Heart disease prediction
TL;DR
Heart disease is a global health concern and the ability to accurately predict who has, and who does not have, heart disease is could prove very useful. In this analysis, we will use a number of metrics, and a range of machine learning methodologies, to predict whether a patient has heart disease.
Introduction
Heart disease is a leading cause of death globally. To determine whether an individual has heart disease a range of medical tests, including things such as an ECG, can be performed. However, it may also be possible to predict whether an individual based on a number of metrics. The analysis below will look to analyse a dataset with 13 explanatory variables to determine whether they can accurately predict whether an individual has cardiovascular disease. To begin with we will load in the data and then extract the column we are trying to predict using the code below.
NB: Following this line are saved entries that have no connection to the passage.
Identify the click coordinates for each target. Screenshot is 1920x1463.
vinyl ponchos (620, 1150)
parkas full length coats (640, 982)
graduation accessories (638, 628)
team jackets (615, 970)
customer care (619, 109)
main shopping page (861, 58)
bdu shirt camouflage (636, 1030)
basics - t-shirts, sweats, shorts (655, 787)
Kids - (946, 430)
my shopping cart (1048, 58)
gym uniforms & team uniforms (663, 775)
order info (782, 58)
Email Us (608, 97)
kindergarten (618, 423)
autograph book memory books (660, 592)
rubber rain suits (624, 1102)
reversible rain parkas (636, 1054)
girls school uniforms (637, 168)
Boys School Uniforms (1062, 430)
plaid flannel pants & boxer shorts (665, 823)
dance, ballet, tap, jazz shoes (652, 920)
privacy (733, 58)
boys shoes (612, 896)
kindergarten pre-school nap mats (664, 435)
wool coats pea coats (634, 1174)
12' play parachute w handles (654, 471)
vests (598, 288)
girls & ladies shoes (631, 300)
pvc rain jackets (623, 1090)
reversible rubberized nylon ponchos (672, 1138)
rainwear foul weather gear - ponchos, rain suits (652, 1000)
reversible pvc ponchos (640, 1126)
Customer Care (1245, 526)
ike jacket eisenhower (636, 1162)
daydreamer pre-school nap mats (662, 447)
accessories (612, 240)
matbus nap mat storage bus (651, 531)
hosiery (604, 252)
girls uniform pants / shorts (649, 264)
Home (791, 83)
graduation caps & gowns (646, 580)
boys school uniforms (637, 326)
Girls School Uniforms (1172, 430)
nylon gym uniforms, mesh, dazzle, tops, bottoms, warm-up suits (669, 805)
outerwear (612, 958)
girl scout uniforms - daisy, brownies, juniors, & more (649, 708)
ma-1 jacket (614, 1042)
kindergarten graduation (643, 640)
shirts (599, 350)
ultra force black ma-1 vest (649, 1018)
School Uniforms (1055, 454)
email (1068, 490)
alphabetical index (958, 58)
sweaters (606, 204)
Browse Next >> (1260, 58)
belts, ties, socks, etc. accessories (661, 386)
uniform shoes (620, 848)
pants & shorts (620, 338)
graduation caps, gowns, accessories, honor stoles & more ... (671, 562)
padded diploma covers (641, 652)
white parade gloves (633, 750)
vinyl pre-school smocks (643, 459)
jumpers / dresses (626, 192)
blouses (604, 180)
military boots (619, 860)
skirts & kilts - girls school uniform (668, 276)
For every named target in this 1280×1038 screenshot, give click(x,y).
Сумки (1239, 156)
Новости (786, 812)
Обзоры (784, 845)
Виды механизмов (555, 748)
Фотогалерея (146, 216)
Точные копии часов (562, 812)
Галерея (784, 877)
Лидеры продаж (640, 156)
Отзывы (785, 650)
heart_data <- read.csv("/Users/jonahthomas/R_projects/personal_blog/content/post/15-02-2021 heart disease prediction/heart.csv")
target <- as.factor(heart_data[, 14])
heart_data$target <- as.factor(heart_data$target)
heart_data <- heart_data %>%
mutate(
target = if_else(target == "1", "heart_disease", "no_heart_disease")
)Exploratory analysis
The dataset contains observations on 303 individuals. 0 in the dataset were diagnosed with having heart disease whilst 0 individuals did not have heart disease. The average age of the participants is 54.37 with 207 males and 96 females.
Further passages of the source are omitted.